Neck pain affecting sleep

manis5

I’ve been dealing with neck pain for a few months now that mainly affects my sleep. I can’t get comfortable in any position and toss and turn throughout the night because of it. I also have tingling in my hands/fingers that only occurs at night but I’m not sure if it’s directly related or some other kind of issue like carpal tunnel/cubital tunnel. I am not really in pain otherwise throughout the day aside for some stiffness and it only mildly affects my training. No nerve pain/muscle atrophy/weakness, etc…

I guess my question is at one point is a further diagnosis required? If I had symptoms like muscle weakness or atrophy it would be obvious that I would need a further diagnosis but in my case, I feel like an MRI will just tell me what I already know which is likely a disc issue/arthritis and I’d rather not waste my time with a doctor who will just tell me not to lift anything over 20lbs going forward.

That being said, the inability to sleep has been getting to me so any advice is appreciated.

Mark Rippetoe

If neither you nor I know what is actually wrong with your neck, we don't really know what to do. You need an actual diagnosis beyond the fact that your neck hurts.

Leo M

If you have anything compressing nerve roots as they exit your spine, you won't notice loss of sensation in your fingers until it's pretty far along. You need to find out what's wrong, so you can make informed decisions.

Multiple doctors have told me not to lift more than 5 pounds for the rest of my life. I say to them, "A gallon of milk is 8 pounds." Every one has just looked at me blankly.

Tuna

Maybe my anecdotal experience is of some help.

I had neck pain for three years. Whenever I sat still for a while it would crack and pop on the first movement and I couldn't find a comfortable position to sleep in. Had about two dozen physiotherapy appointments (didn't help) and got an MRI (unremarkable).

I noticed that the pain went away whenever I was on vacation, so I started to experiment with adjustments to the elements of daily life. Monitor height on my desk, different piĺlows, different office chairs. Turned out I was staring down at my phone screen too much. Fixed that one thing and the pain I had for three years went away in two weeks.

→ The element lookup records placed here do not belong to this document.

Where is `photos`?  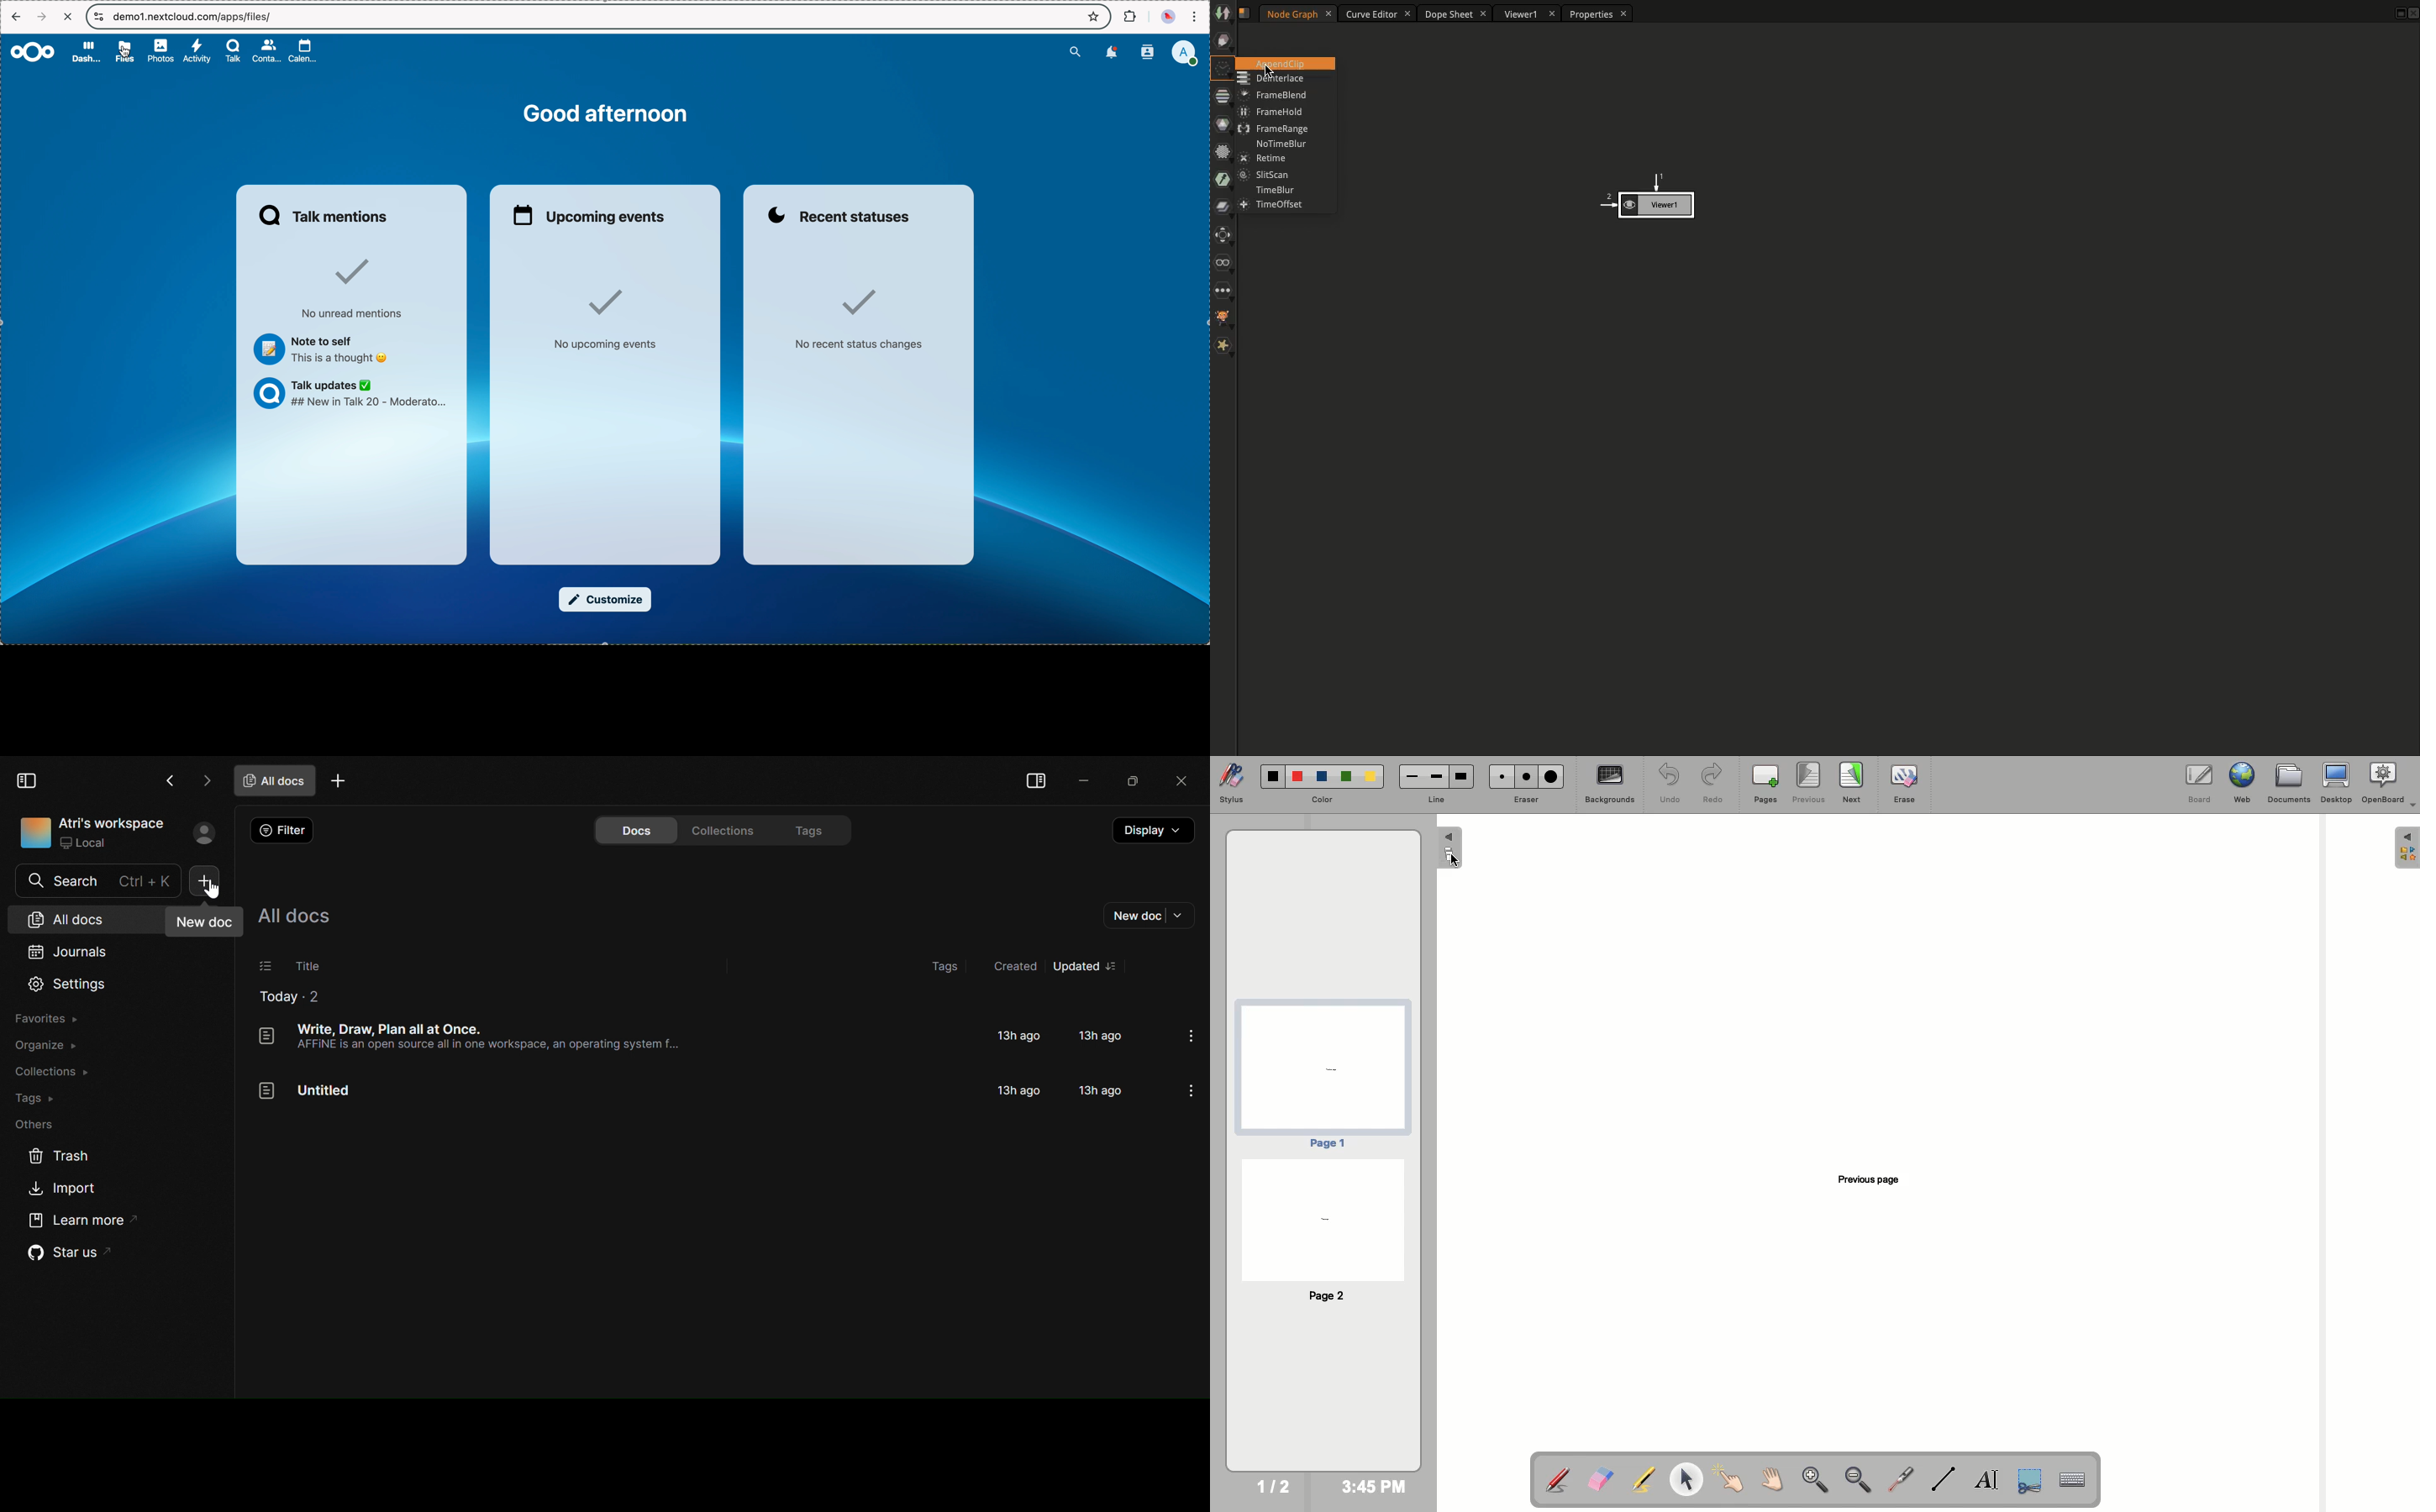 photos is located at coordinates (162, 51).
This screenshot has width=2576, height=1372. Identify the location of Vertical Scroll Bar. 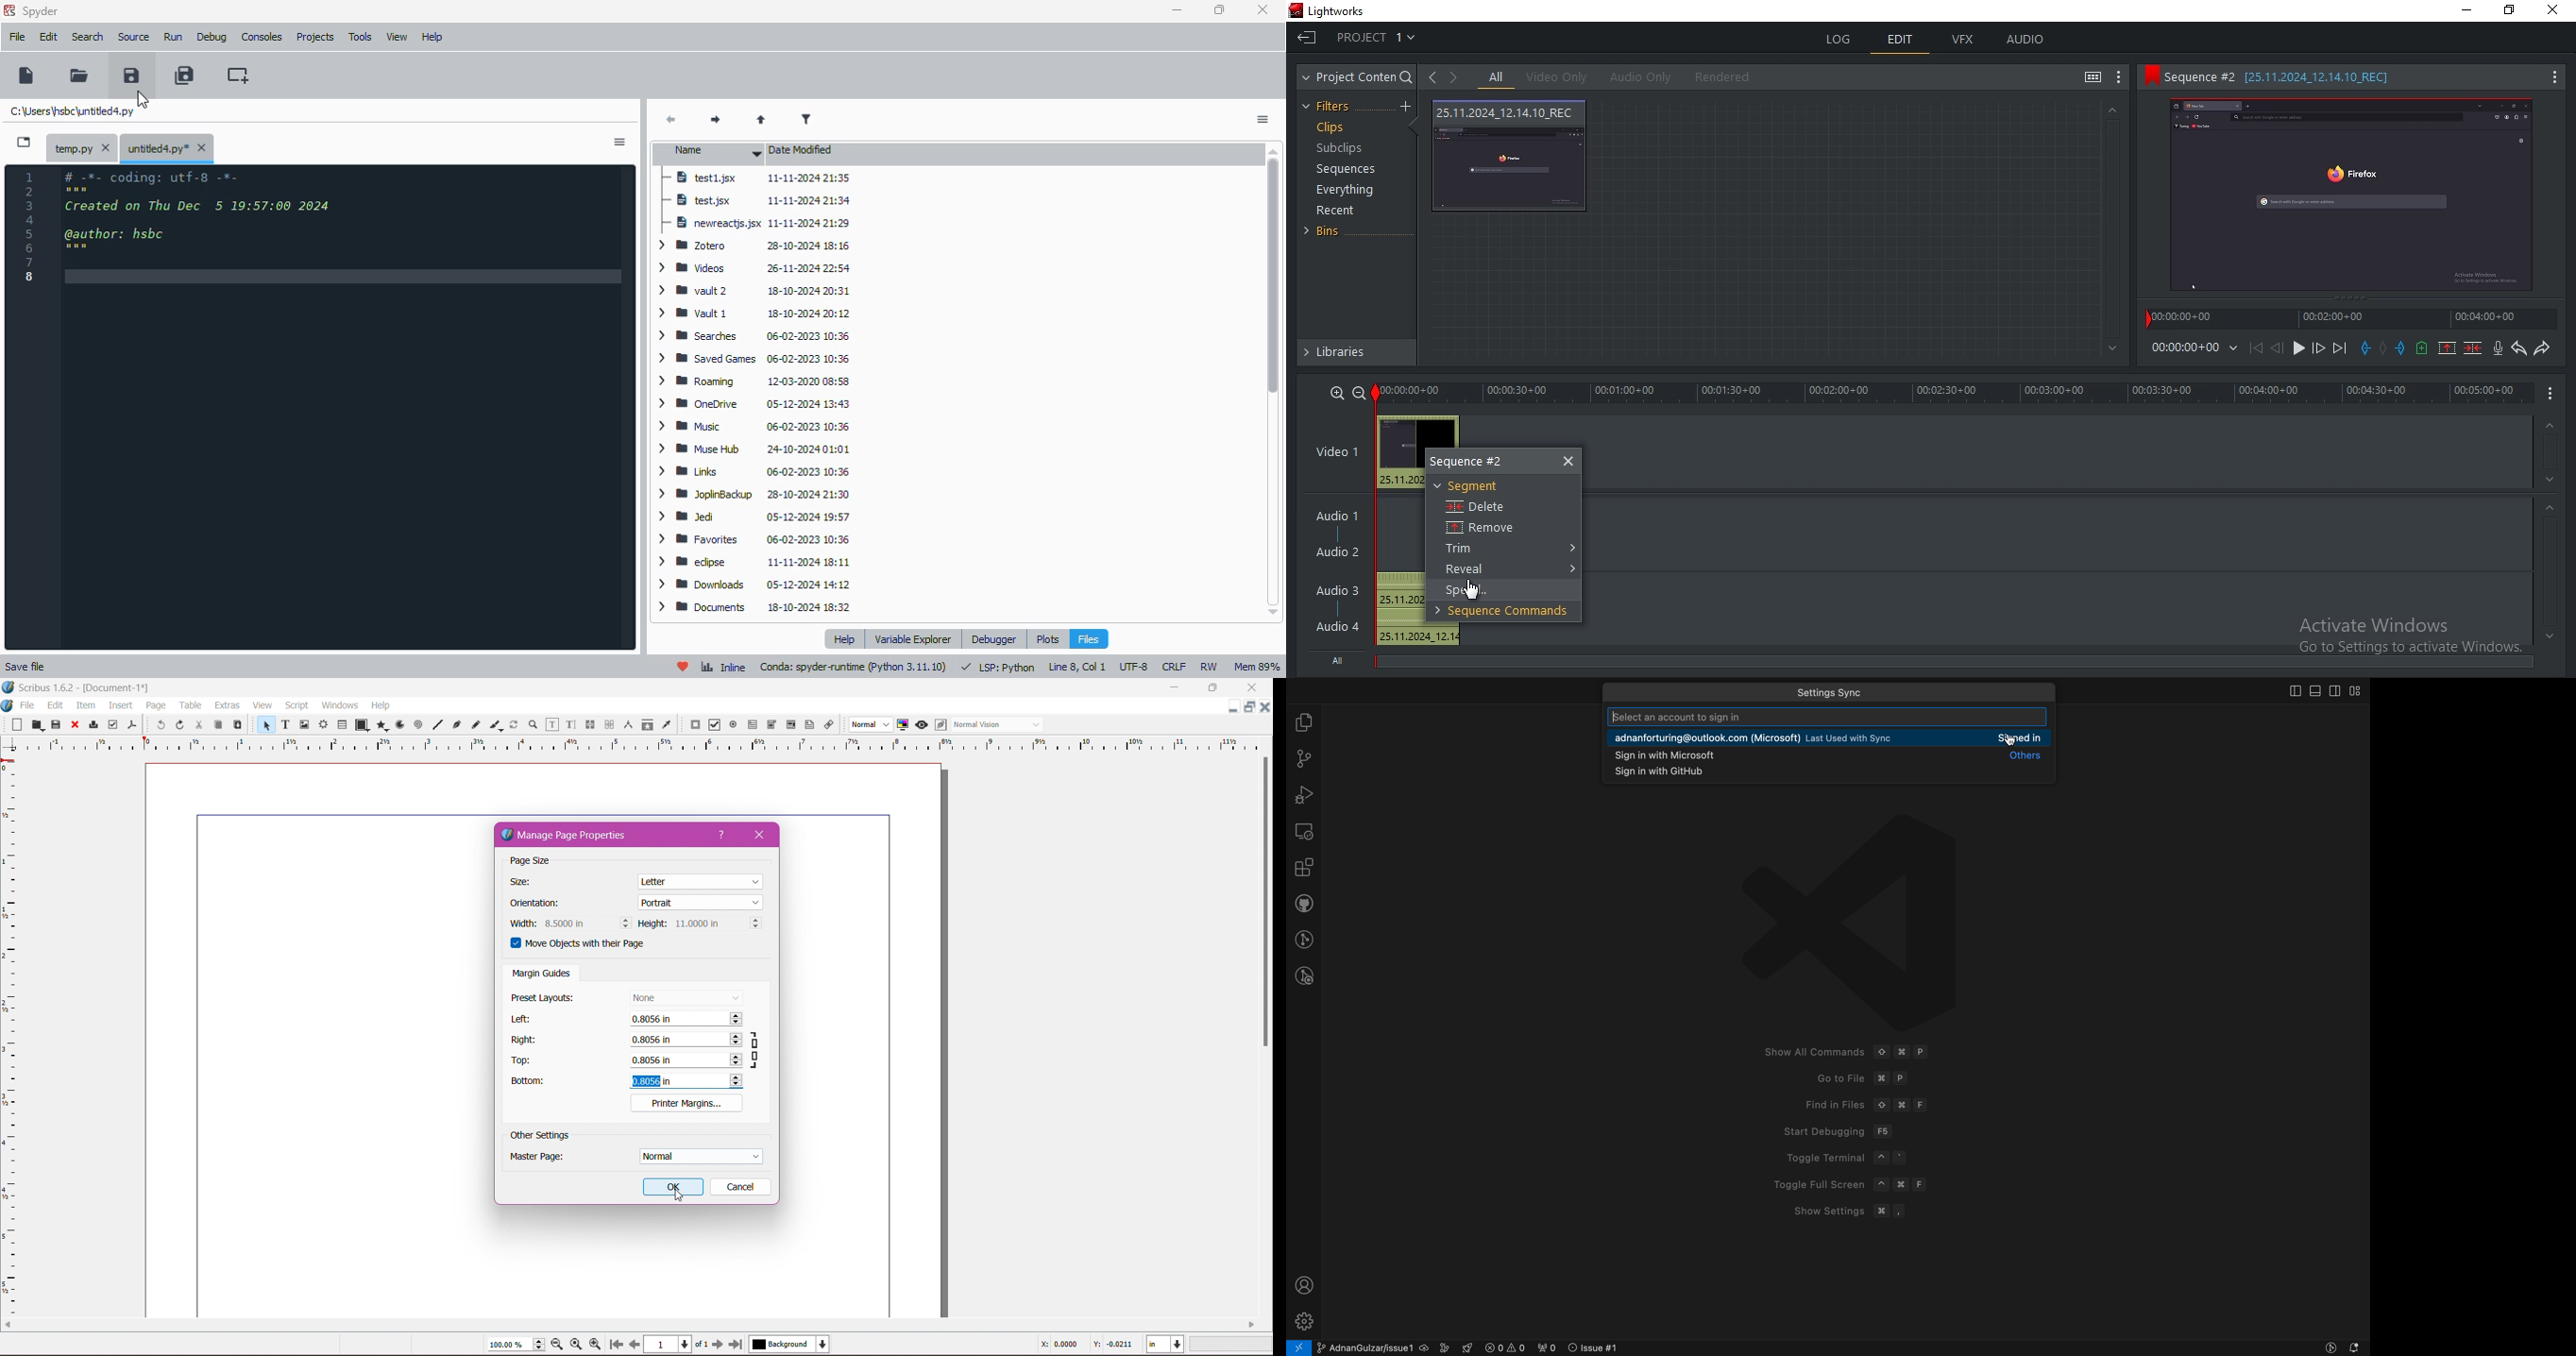
(1266, 905).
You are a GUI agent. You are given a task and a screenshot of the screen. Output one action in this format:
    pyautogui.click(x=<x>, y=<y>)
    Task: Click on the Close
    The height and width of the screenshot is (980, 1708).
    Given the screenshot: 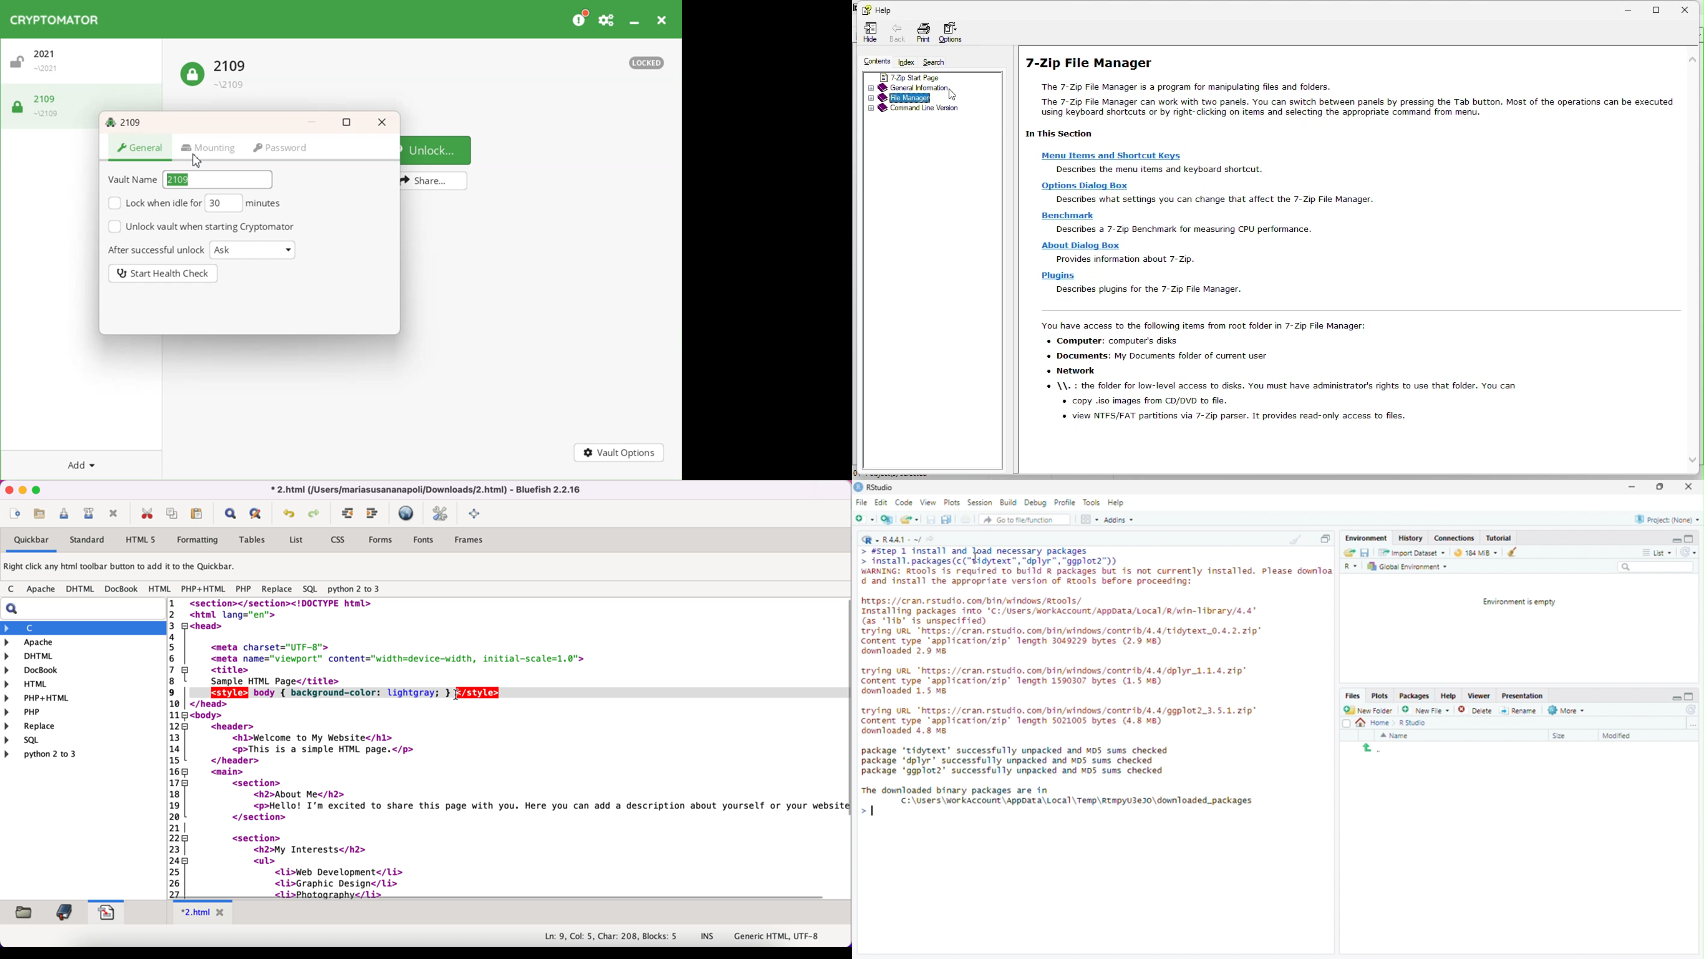 What is the action you would take?
    pyautogui.click(x=1688, y=487)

If you cannot get a conclusive diagnosis, try to find the thing that makes your neck angry.


Best of the Forum

Is there any reason to do an abs excercise?

Smyth

Coach, I understand that the main lifts work my abs already. Would accessory abs exercises be beneficial nevertheless, or would it be a belts and suspenders situation? If abs work is advised, which single abs exercise would you recommend, and would you just add it to you training day, or do it on off days. Also, tell me to sod off if this question is beyond stupid.

Mark Rippetoe

Have you ever seen an ab exercise in any of my programs?

FatButWeak

Get your press over 225 (aka 102 kilos you insufferable Eurofag) and tell me you need to work abs. I dare you.

If you want your abs to show for vanity purposes (and unlike Rip who has no regard to the normal- but fruitless - human impulse to appear physically attractive to women, I get it. We want to look good.) don't be such a fat fuck. Lose the 1.5 inches of seal blubber coating your abdominal wall. This is done through a caloric deficit, not hours and hours of twists, crunches, planks or whatever other horseshit exercises you see on YouTube.

Frank_B

This is actually a very similar question to, “Is there any reason to do additional lower back exercises?”

The “core” (ugh), including the abs and lower back muscles are isometrically held during the lifts.

Why is it sufficient for the lower back to get stronger isometrically but not the abs? No one ever asks about “rounded lumbar spine deadlift day,” for some reason.